Vor 20 Jahren im Falter

Vorwort | aus FALTER 20/00 vom 17.05.2000

... wurden Berichte von Betroffenen der unzähligen Polizeiübergriffe veröffentlicht.

Schoko-Heinz als Giftzwerg Als wir noch im Vorraum auf unsere Einlieferung in die Zellen warteten, kam der Bezirksvorsteher, begrüßte uns, beteuerte, dass es ihm sehr, sehr leid täte, dass das Fest so endete und was uns denn eingefallen sei, ein Feuer zu machen und warum wir festgenommen worden seien? Dann fragte er jeden nach seinem Beruf. Ich sagte, Student, worauf er zynisch fragte, ob in Soziologie. Nein, Philosophie, sagte ich, worauf er mich fragte, ob ich den kategorischen Imperativ kenne.
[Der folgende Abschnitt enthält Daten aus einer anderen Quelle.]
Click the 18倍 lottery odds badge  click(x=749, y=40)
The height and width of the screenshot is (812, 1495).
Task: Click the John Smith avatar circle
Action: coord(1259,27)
Dann ging er zum Nächsten usw., dann die ganze Reihe nochmals durch und fragte einen anderen, einen Schüler aus der HTL, warum und wo er festgenommen worden sei, und als der sagte, ein Polizist habe ihn gestoßen, antwortete Bezirksvorsteher Heinz: "Aber so was tut doch ein Polizist nicht!" Als er wieder bei mir war, fing er an, von LSD und Herointrips zu reden und sagte, dass ich das sowieso alles kennen würde. Ich antwortete, dass ich auf eine Untersuchung bestehe, wenn er damit sagen wolle, dass ich rauschgiftsüchtig sei. Er gab mir zur Antwort, dass ich froh sein müsse, nicht soetwas über mich ergehen lassen zu müssen. Ich wollte schon die Ärmel hochziehen und sagte, dass ich auch das Hemd ausziehen könnte um zu zeigen, dass ich keine Einstiche habe. Dann sagte Heinz, es könne ganz leicht passieren, dass ich auf keiner Hochschule in Österreich mehr studieren dürfte, dann könnte ich ins Ausland oder zu den Terroristen gehen, wie er so schön formulierte. Zum Schluss sagte er: "Wir werden uns ja noch sehen. Sie kennen mich nicht, aber ich kenne Sie." Dann sagte er noch irgendetwas vom Dekanat auf der Uni.